══ Input for this task ══
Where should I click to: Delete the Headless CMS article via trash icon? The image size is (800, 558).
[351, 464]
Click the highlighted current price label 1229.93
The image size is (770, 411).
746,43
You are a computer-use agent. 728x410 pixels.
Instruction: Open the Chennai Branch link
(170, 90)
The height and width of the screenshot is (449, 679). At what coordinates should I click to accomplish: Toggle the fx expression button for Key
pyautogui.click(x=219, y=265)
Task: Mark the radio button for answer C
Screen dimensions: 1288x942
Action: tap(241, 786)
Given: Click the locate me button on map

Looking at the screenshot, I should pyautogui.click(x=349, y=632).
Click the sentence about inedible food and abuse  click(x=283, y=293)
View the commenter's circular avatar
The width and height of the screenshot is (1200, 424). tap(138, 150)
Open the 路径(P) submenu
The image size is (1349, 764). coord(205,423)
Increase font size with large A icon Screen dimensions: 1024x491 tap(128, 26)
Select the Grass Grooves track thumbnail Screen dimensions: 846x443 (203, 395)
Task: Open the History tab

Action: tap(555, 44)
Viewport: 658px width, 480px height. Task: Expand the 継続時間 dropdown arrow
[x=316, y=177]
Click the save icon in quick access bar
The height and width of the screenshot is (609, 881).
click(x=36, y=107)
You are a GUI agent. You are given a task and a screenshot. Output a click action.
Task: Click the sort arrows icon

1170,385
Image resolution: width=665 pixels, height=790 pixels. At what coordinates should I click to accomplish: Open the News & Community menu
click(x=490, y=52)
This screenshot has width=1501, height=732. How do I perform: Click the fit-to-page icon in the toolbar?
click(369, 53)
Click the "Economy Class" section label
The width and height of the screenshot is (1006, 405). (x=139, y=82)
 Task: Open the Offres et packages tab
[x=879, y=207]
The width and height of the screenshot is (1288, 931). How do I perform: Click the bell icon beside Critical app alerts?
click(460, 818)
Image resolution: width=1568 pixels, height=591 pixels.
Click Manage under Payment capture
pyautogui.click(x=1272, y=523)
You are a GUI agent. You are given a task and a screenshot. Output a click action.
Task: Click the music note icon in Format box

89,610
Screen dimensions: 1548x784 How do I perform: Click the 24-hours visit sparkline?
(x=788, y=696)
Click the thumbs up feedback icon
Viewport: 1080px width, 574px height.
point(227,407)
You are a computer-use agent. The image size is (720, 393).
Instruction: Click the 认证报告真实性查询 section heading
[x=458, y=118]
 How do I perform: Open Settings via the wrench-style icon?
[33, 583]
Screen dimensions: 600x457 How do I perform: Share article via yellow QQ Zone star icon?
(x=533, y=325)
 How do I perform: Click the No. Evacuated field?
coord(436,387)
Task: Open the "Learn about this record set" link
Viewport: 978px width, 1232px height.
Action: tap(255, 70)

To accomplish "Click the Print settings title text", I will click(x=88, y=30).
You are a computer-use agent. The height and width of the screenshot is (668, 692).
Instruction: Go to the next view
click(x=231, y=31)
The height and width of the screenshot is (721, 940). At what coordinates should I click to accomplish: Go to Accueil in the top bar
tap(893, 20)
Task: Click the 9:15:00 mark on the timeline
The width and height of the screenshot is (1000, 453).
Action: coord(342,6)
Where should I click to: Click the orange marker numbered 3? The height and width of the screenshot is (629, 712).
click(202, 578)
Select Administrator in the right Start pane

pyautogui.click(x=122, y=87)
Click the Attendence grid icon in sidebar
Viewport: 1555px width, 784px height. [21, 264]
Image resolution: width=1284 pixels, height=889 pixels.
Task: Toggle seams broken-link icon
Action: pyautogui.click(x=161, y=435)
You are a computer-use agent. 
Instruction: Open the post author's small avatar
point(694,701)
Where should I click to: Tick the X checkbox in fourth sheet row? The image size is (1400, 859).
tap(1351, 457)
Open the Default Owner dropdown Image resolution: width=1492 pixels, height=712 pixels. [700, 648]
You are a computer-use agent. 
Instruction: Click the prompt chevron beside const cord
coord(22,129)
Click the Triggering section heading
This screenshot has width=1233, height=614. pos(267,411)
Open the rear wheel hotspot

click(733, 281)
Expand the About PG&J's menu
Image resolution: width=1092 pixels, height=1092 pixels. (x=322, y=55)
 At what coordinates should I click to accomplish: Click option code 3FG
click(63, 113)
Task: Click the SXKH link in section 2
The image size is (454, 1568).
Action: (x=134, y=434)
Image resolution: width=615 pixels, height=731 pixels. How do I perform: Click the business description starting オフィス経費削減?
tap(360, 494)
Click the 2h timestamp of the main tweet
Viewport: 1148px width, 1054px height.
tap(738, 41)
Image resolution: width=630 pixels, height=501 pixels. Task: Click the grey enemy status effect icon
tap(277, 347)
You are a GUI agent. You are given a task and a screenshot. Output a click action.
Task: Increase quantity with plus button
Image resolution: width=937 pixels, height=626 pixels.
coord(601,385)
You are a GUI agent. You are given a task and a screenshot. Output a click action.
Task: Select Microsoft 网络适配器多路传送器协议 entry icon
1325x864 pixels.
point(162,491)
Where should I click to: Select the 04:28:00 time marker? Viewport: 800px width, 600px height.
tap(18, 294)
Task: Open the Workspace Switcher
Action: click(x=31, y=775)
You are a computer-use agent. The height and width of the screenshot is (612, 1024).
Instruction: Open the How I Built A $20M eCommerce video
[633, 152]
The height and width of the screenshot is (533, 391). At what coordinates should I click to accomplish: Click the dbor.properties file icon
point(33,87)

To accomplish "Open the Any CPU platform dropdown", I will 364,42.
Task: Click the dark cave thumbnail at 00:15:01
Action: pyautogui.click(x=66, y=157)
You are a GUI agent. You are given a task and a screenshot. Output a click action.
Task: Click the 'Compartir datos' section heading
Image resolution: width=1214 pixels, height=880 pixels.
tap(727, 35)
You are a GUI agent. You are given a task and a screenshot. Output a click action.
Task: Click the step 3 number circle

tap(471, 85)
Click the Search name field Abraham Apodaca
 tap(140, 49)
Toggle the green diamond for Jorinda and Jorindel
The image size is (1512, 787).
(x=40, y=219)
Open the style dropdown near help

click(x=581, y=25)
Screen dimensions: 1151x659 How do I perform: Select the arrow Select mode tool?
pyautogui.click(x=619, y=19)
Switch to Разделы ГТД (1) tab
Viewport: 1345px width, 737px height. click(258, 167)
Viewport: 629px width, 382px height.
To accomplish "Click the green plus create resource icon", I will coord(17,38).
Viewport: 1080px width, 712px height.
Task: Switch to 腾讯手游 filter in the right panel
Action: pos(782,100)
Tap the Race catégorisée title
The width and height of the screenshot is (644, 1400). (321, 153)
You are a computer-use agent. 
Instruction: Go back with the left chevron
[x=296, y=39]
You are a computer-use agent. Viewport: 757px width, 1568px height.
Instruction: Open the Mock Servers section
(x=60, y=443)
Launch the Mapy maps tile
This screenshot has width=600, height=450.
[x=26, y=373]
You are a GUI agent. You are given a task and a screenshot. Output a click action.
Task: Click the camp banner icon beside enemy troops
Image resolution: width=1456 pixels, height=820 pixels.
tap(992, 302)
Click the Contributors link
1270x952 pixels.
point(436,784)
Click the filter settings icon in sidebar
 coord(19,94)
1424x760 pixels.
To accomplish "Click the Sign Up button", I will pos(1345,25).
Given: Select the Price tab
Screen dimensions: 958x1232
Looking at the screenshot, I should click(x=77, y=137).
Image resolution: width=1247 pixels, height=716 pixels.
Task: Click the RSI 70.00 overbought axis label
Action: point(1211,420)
═══
From the first line to the last, set down every record exactly as written above.

[Answer for the task]
Where should I click to: Delete the Headless CMS article via trash icon? The image size is (800, 558).
[351, 464]
Click the highlighted current price label 1229.93
The image size is (770, 411).
746,43
You are a computer-use agent. 728x410 pixels.
Instruction: Open the Chennai Branch link
(170, 90)
The height and width of the screenshot is (449, 679). At what coordinates should I click to accomplish: Toggle the fx expression button for Key
pyautogui.click(x=219, y=265)
Task: Mark the radio button for answer C
Screen dimensions: 1288x942
Action: tap(241, 786)
Given: Click the locate me button on map

Looking at the screenshot, I should pyautogui.click(x=349, y=632).
Click the sentence about inedible food and abuse  click(x=283, y=293)
View the commenter's circular avatar
The width and height of the screenshot is (1200, 424). tap(138, 150)
Open the 路径(P) submenu
The image size is (1349, 764). coord(205,423)
Increase font size with large A icon Screen dimensions: 1024x491 tap(128, 26)
Select the Grass Grooves track thumbnail Screen dimensions: 846x443 (203, 395)
Task: Open the History tab

Action: tap(555, 44)
Viewport: 658px width, 480px height. Task: Expand the 継続時間 dropdown arrow
[x=316, y=177]
Click the save icon in quick access bar
The height and width of the screenshot is (609, 881).
click(x=36, y=107)
You are a GUI agent. You are given a task and a screenshot. Output a click action.
Task: Click the sort arrows icon

1170,385
Image resolution: width=665 pixels, height=790 pixels. At what coordinates should I click to accomplish: Open the News & Community menu
click(x=490, y=52)
This screenshot has width=1501, height=732. How do I perform: Click the fit-to-page icon in the toolbar?
click(369, 53)
Click the "Economy Class" section label
The width and height of the screenshot is (1006, 405). (x=139, y=82)
 Task: Open the Offres et packages tab
[x=879, y=207]
The width and height of the screenshot is (1288, 931). How do I perform: Click the bell icon beside Critical app alerts?
click(460, 818)
Image resolution: width=1568 pixels, height=591 pixels.
Click Manage under Payment capture
pyautogui.click(x=1272, y=523)
You are a GUI agent. You are given a task and a screenshot. Output a click action.
Task: Click the music note icon in Format box

89,610
Screen dimensions: 1548x784 How do I perform: Click the 24-hours visit sparkline?
(x=788, y=696)
Click the thumbs up feedback icon
Viewport: 1080px width, 574px height.
point(227,407)
You are a computer-use agent. The image size is (720, 393).
Instruction: Click the 认证报告真实性查询 section heading
[x=458, y=118]
 How do I perform: Open Settings via the wrench-style icon?
[33, 583]
Screen dimensions: 600x457 How do I perform: Share article via yellow QQ Zone star icon?
(x=533, y=325)
 How do I perform: Click the No. Evacuated field?
coord(436,387)
Task: Open the "Learn about this record set" link
Viewport: 978px width, 1232px height.
Action: tap(255, 70)

To accomplish "Click the Print settings title text", I will click(x=88, y=30).
You are a computer-use agent. The height and width of the screenshot is (668, 692).
Instruction: Go to the next view
click(x=231, y=31)
The height and width of the screenshot is (721, 940). At what coordinates should I click to accomplish: Go to Accueil in the top bar
tap(893, 20)
Task: Click the 9:15:00 mark on the timeline
The width and height of the screenshot is (1000, 453).
Action: coord(342,6)
Where should I click to: Click the orange marker numbered 3? The height and width of the screenshot is (629, 712).
click(202, 578)
Select Administrator in the right Start pane

pyautogui.click(x=122, y=87)
Click the Attendence grid icon in sidebar
Viewport: 1555px width, 784px height. [21, 264]
Image resolution: width=1284 pixels, height=889 pixels.
Task: Toggle seams broken-link icon
Action: pyautogui.click(x=161, y=435)
You are a computer-use agent. 
Instruction: Open the post author's small avatar
point(694,701)
Where should I click to: Tick the X checkbox in fourth sheet row? The image size is (1400, 859).
tap(1351, 457)
Open the Default Owner dropdown Image resolution: width=1492 pixels, height=712 pixels. [700, 648]
You are a computer-use agent. 
Instruction: Click the prompt chevron beside const cord
coord(22,129)
Click the Triggering section heading
This screenshot has width=1233, height=614. pos(267,411)
Open the rear wheel hotspot

click(733, 281)
Expand the About PG&J's menu
Image resolution: width=1092 pixels, height=1092 pixels. (x=322, y=55)
 At what coordinates should I click to accomplish: Click option code 3FG
click(63, 113)
Task: Click the SXKH link in section 2
The image size is (454, 1568).
Action: (x=134, y=434)
Image resolution: width=615 pixels, height=731 pixels. How do I perform: Click the business description starting オフィス経費削減?
tap(360, 494)
Click the 2h timestamp of the main tweet
Viewport: 1148px width, 1054px height.
tap(738, 41)
Image resolution: width=630 pixels, height=501 pixels. Task: Click the grey enemy status effect icon
tap(277, 347)
You are a GUI agent. You are given a task and a screenshot. Output a click action.
Task: Increase quantity with plus button
Image resolution: width=937 pixels, height=626 pixels.
coord(601,385)
You are a GUI agent. You are given a task and a screenshot. Output a click action.
Task: Select Microsoft 网络适配器多路传送器协议 entry icon
1325x864 pixels.
point(162,491)
Where should I click to: Select the 04:28:00 time marker? Viewport: 800px width, 600px height.
tap(18, 294)
Task: Open the Workspace Switcher
Action: click(x=31, y=775)
You are a computer-use agent. The height and width of the screenshot is (612, 1024).
Instruction: Open the How I Built A $20M eCommerce video
[633, 152]
The height and width of the screenshot is (533, 391). At what coordinates should I click to accomplish: Click the dbor.properties file icon
point(33,87)

To accomplish "Open the Any CPU platform dropdown", I will 364,42.
Task: Click the dark cave thumbnail at 00:15:01
Action: pyautogui.click(x=66, y=157)
You are a GUI agent. You are given a task and a screenshot. Output a click action.
Task: Click the 'Compartir datos' section heading
Image resolution: width=1214 pixels, height=880 pixels.
tap(727, 35)
You are a GUI agent. You are given a task and a screenshot. Output a click action.
Task: Click the step 3 number circle

tap(471, 85)
Click the Search name field Abraham Apodaca
 tap(140, 49)
Toggle the green diamond for Jorinda and Jorindel
The image size is (1512, 787).
(x=40, y=219)
Open the style dropdown near help

click(x=581, y=25)
Screen dimensions: 1151x659 How do I perform: Select the arrow Select mode tool?
pyautogui.click(x=619, y=19)
Switch to Разделы ГТД (1) tab
Viewport: 1345px width, 737px height. click(258, 167)
Viewport: 629px width, 382px height.
To accomplish "Click the green plus create resource icon", I will coord(17,38).
Viewport: 1080px width, 712px height.
Task: Switch to 腾讯手游 filter in the right panel
Action: pos(782,100)
Tap the Race catégorisée title
The width and height of the screenshot is (644, 1400). (321, 153)
You are a computer-use agent. 
Instruction: Go back with the left chevron
[x=296, y=39]
You are a computer-use agent. Viewport: 757px width, 1568px height.
Instruction: Open the Mock Servers section
(x=60, y=443)
Launch the Mapy maps tile
This screenshot has width=600, height=450.
[x=26, y=373]
You are a GUI agent. You are given a task and a screenshot. Output a click action.
Task: Click the camp banner icon beside enemy troops
Image resolution: width=1456 pixels, height=820 pixels.
tap(992, 302)
Click the Contributors link
1270x952 pixels.
point(436,784)
Click the filter settings icon in sidebar
 coord(19,94)
1424x760 pixels.
To accomplish "Click the Sign Up button", I will pos(1345,25).
Given: Select the Price tab
Screen dimensions: 958x1232
Looking at the screenshot, I should click(x=77, y=137).
Image resolution: width=1247 pixels, height=716 pixels.
Task: Click the RSI 70.00 overbought axis label
Action: point(1211,420)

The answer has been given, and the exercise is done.